Ritchie had gotten the idea for
Smile
when he had been a judge at Santa Rosa’s Junior Miss pageant; several of the acts for the film’s talent competitions, including the packing of a suitcase and Annette O’Toole’s “Sincerity Strip,” were lifted from real-life beauty contests. Even the long sequence of the Jaycees Exhausted Rooster ceremony, which involved inductees kissing a raw chicken’s behind, was taken from life. “Michael Ritchie really had the pulse of America in the most loving way,” recalled Barbara Feldon. “He had both the sharpest satirical eye and the most loving touch. At the time we were shooting in Santa Rosa, and when I saw it put together, I was stunned that it wasn’t mean. It was very sweet, actually.”

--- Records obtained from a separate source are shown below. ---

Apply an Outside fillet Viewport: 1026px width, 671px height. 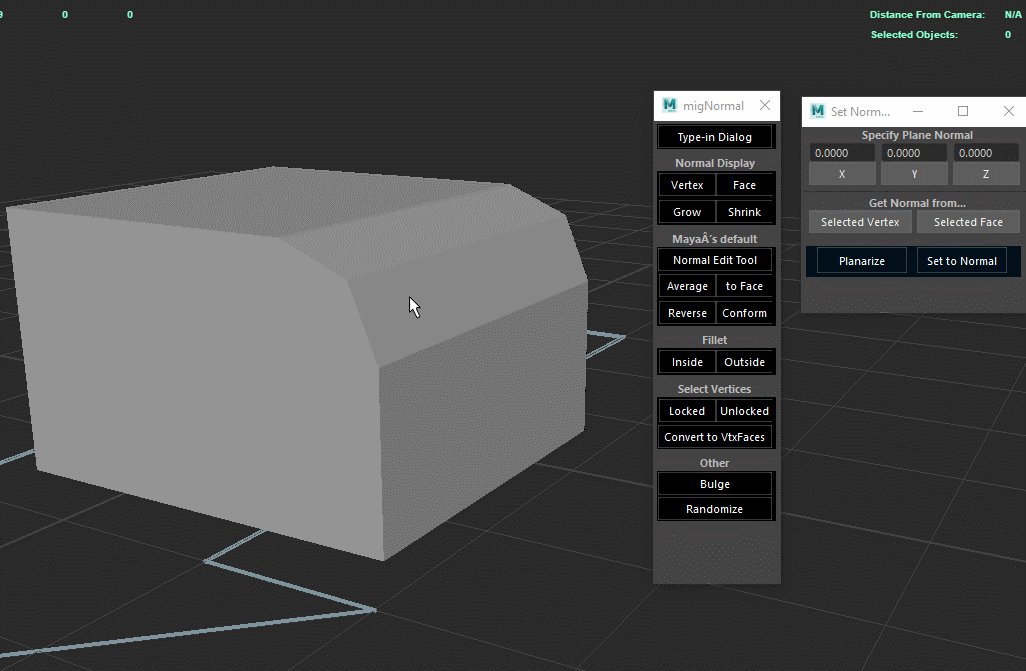(x=744, y=361)
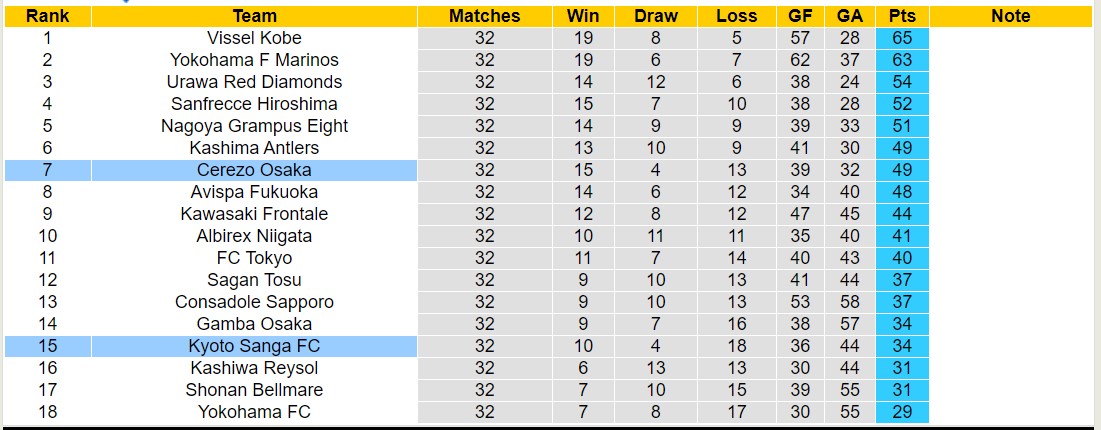The width and height of the screenshot is (1101, 430).
Task: Open Yokohama F Marinos team entry
Action: [x=254, y=60]
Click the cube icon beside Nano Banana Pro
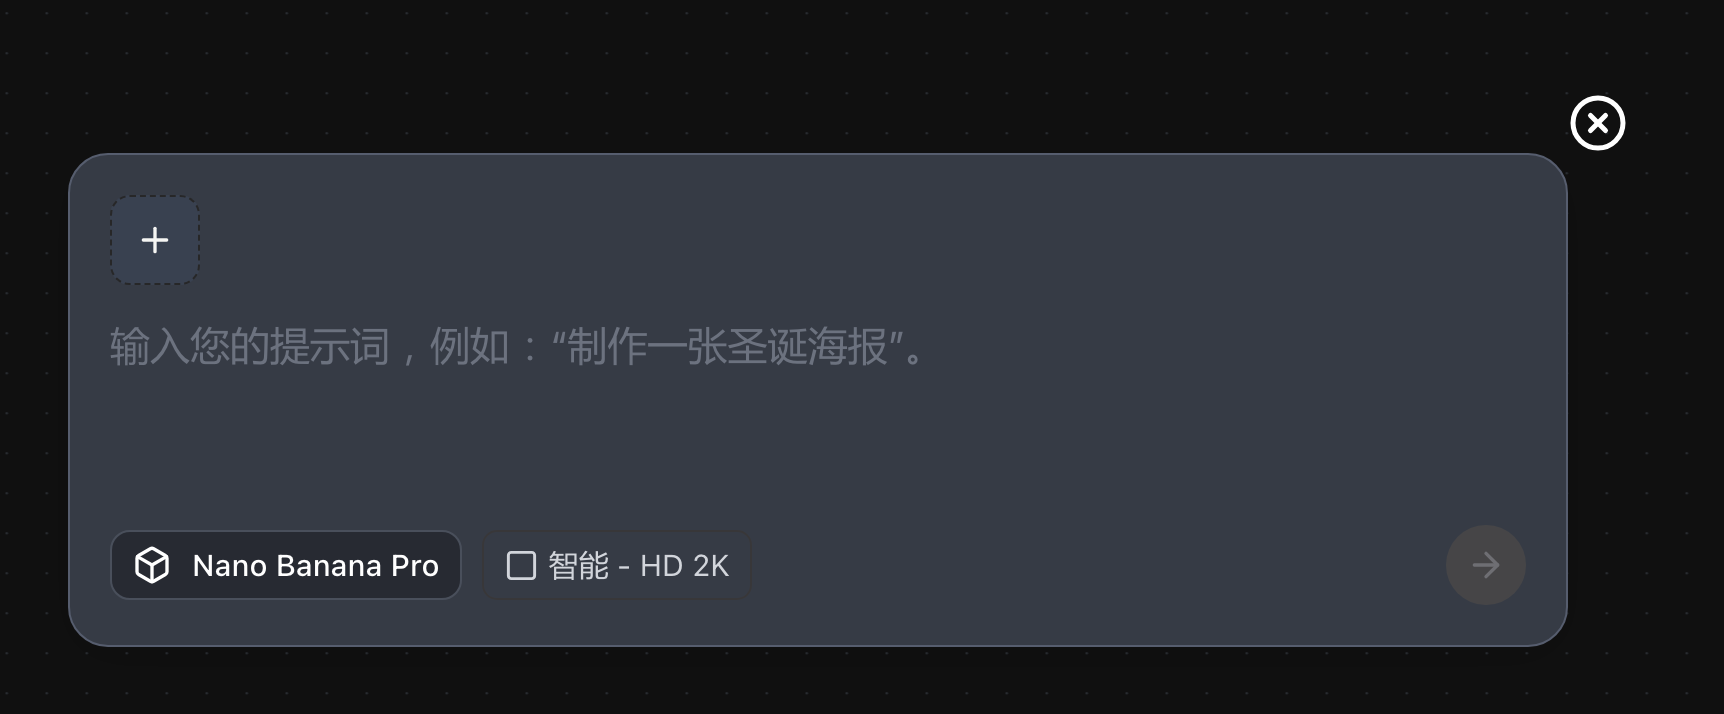The image size is (1724, 714). click(x=152, y=565)
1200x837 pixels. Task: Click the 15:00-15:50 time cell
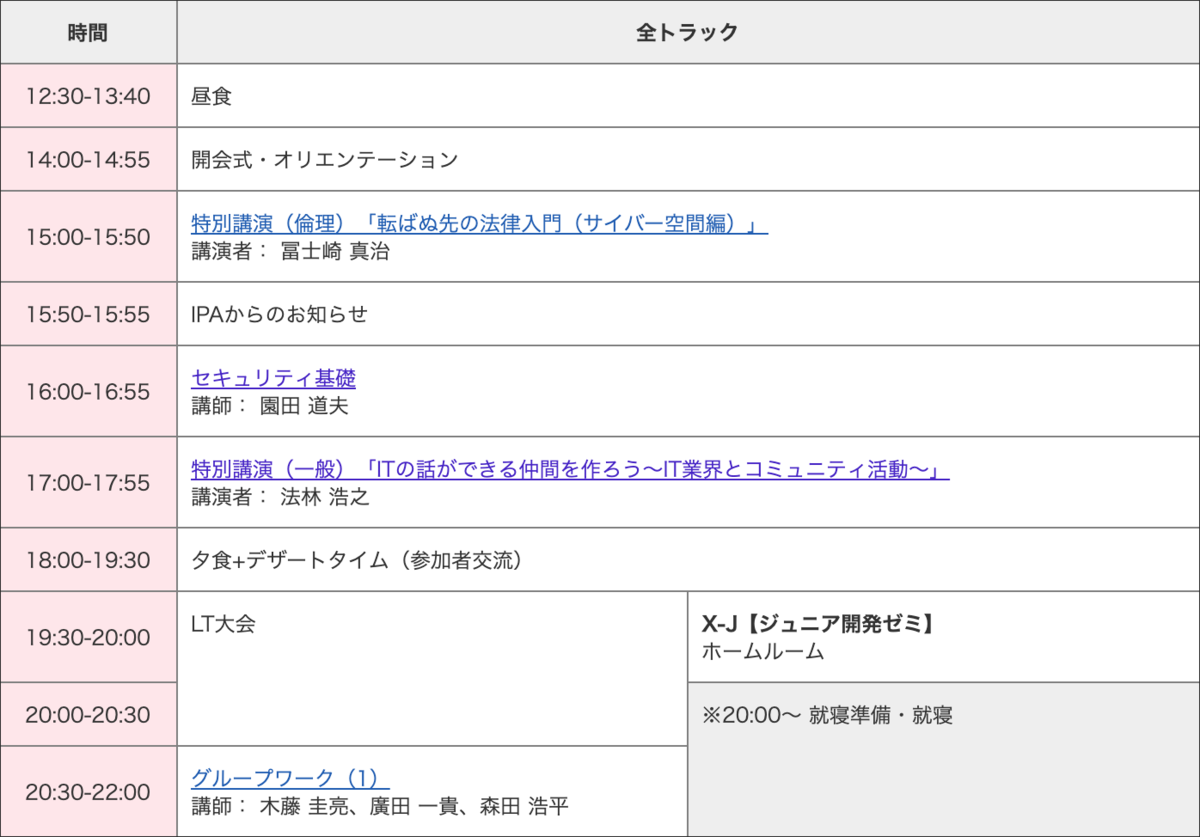[88, 237]
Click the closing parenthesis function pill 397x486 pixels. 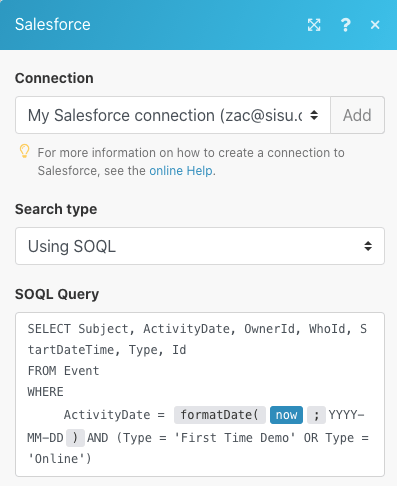[75, 438]
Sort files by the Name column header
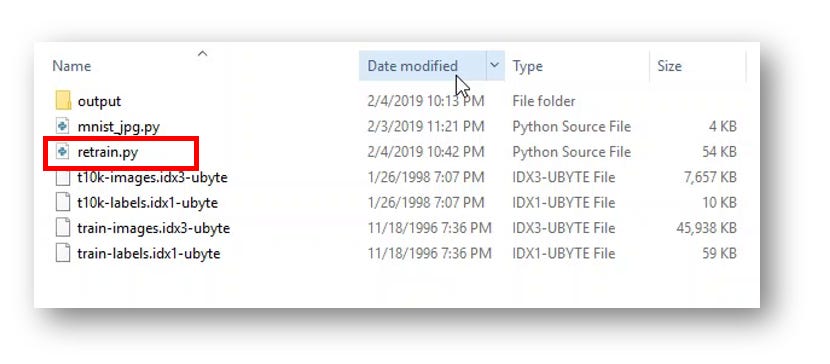The image size is (830, 364). (71, 66)
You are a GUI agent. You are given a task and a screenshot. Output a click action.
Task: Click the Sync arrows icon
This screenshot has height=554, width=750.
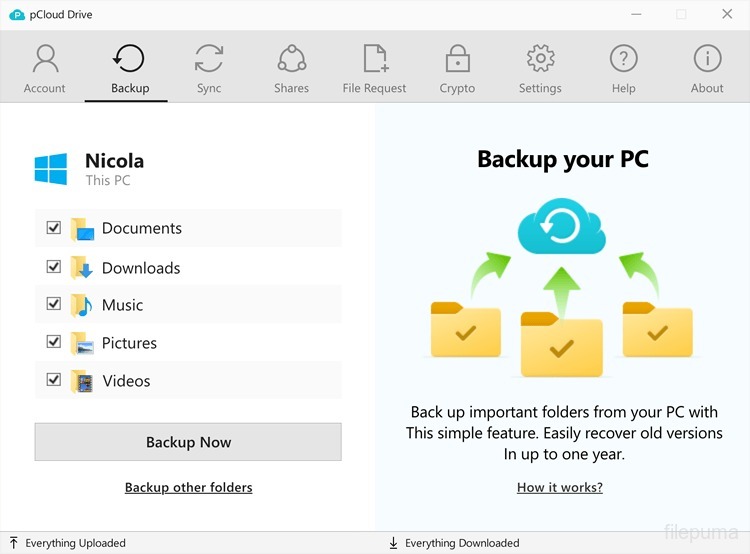[209, 59]
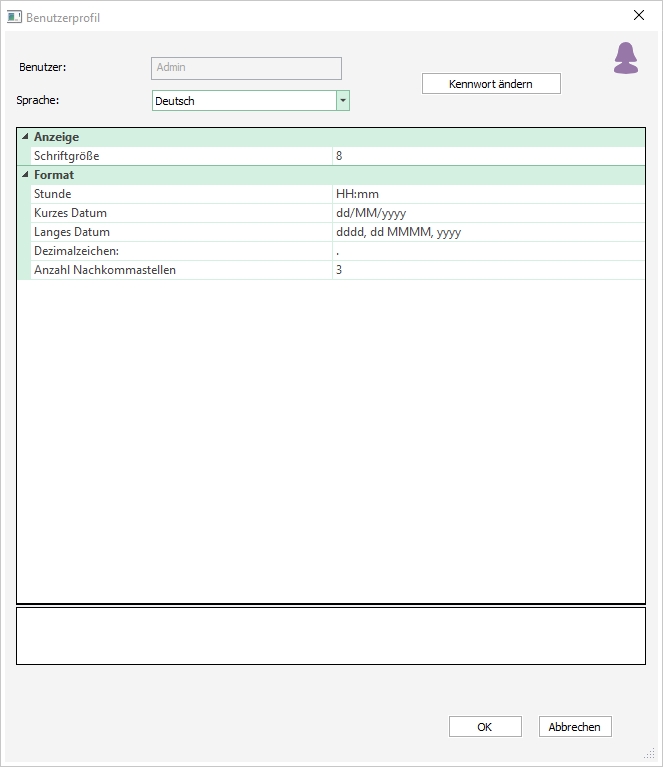Open the Sprache dropdown arrow
This screenshot has width=663, height=767.
tap(343, 101)
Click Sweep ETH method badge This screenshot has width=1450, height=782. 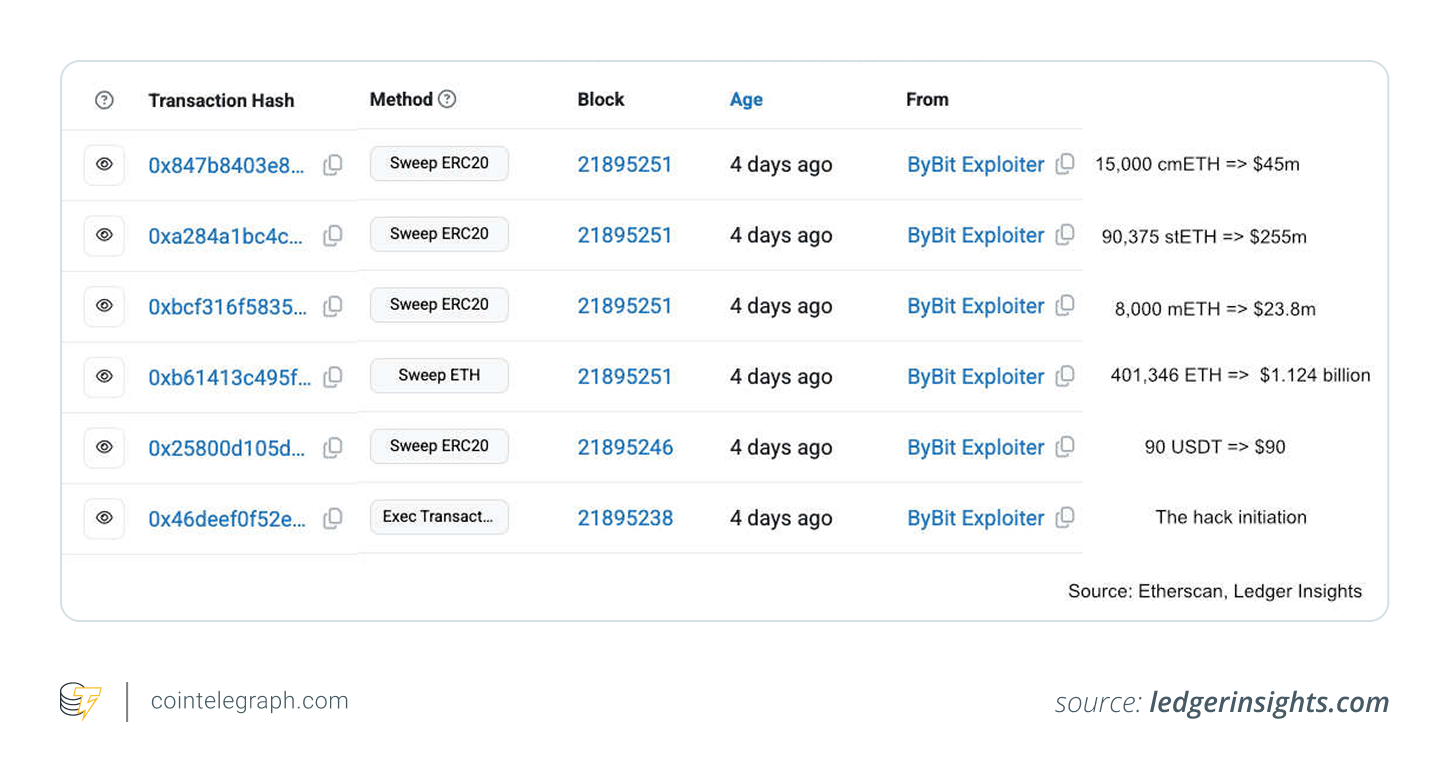click(439, 376)

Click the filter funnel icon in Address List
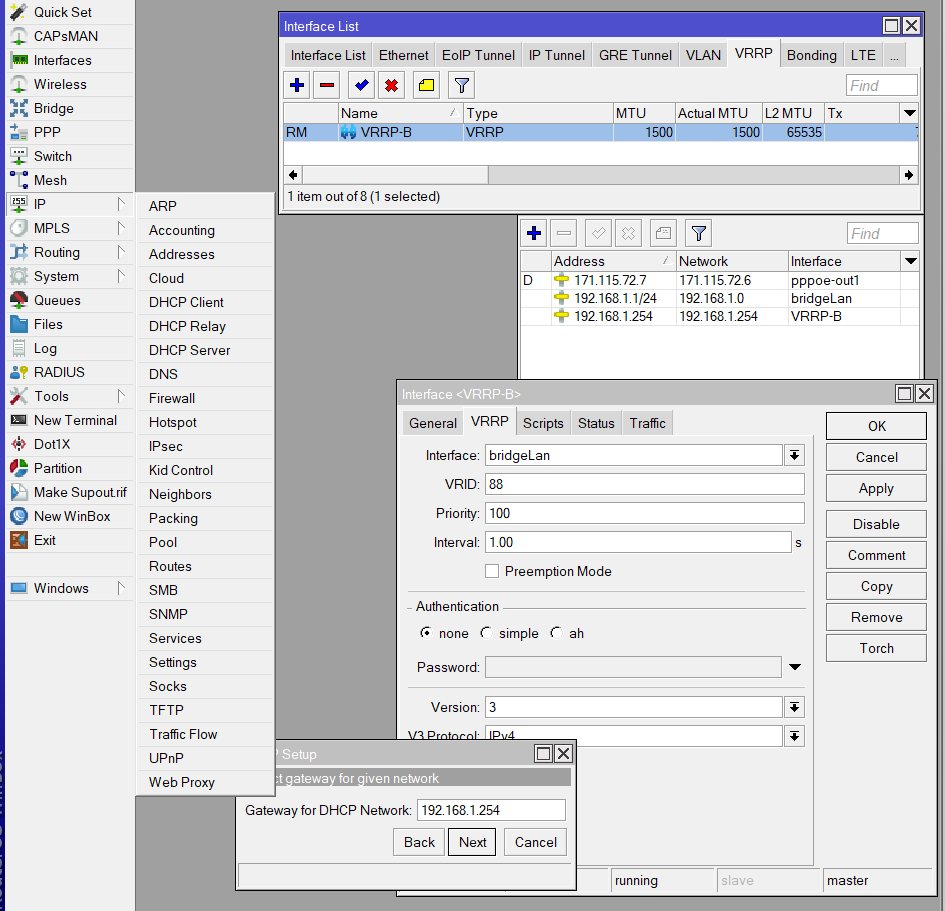click(698, 233)
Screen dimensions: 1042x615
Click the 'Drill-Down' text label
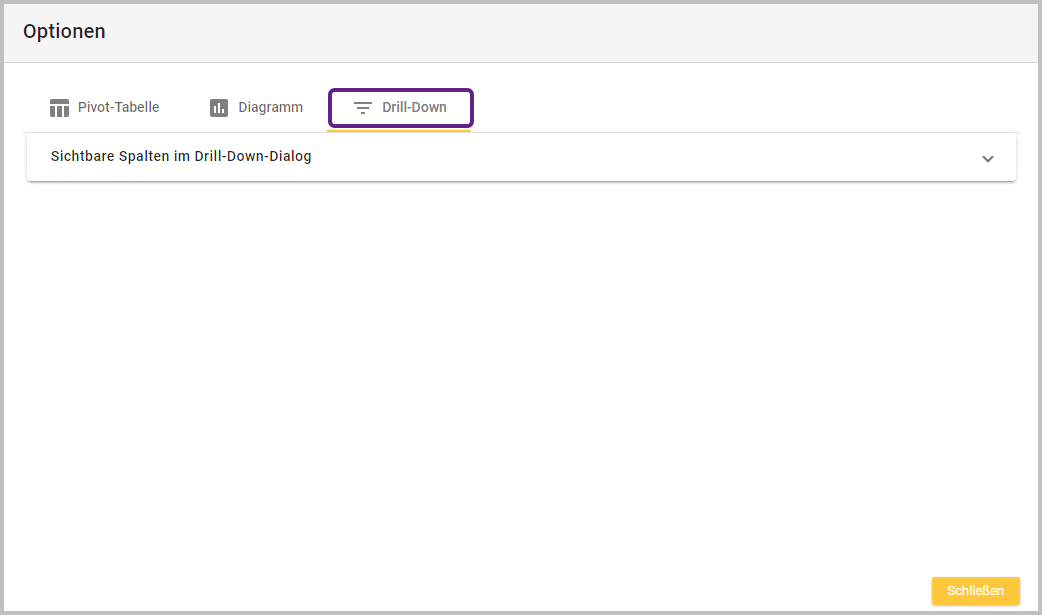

Pauline thought Ritchie’s direction was a bit uneven, but still she couldn’t help admiring
Smile
. “There hasn’t been a small-town comedy in so long,” she wrote, “that this fresh, mussy [
sic
] film seems to be rediscovering America.”
She was especially delighted by the festival’s final showing: François Truffaut’s
The Story of Adèle H
. The director had been on a self-imposed sabbatical for a few years, writing and studying and searching for inspiration for a new film. Pauline felt his exile had been worthwhile, for his new film affected her as none of his movies had in years.
The Story of Adèle H.
was an unusual choice of subject matter for Truffaut: Adèle (Isabelle Adjani), the younger daughter of Victor Hugo, who has grown up on the isle of Guernsey, where her famous father lives in exile, falls in love with a British lieutenant. They have an affair in England, but the lieutenant wearies of her, and is happy to leave her behind when he is transferred with his regiment to Nova Scotia. But she is determined to repossess him and, defying convention, follows him, hounding him, humiliating him—doing anything to make sure he becomes hers. She manages to sabotage his engagement to another woman of wealth and position, all the while growing more and more desperate and finally going insane.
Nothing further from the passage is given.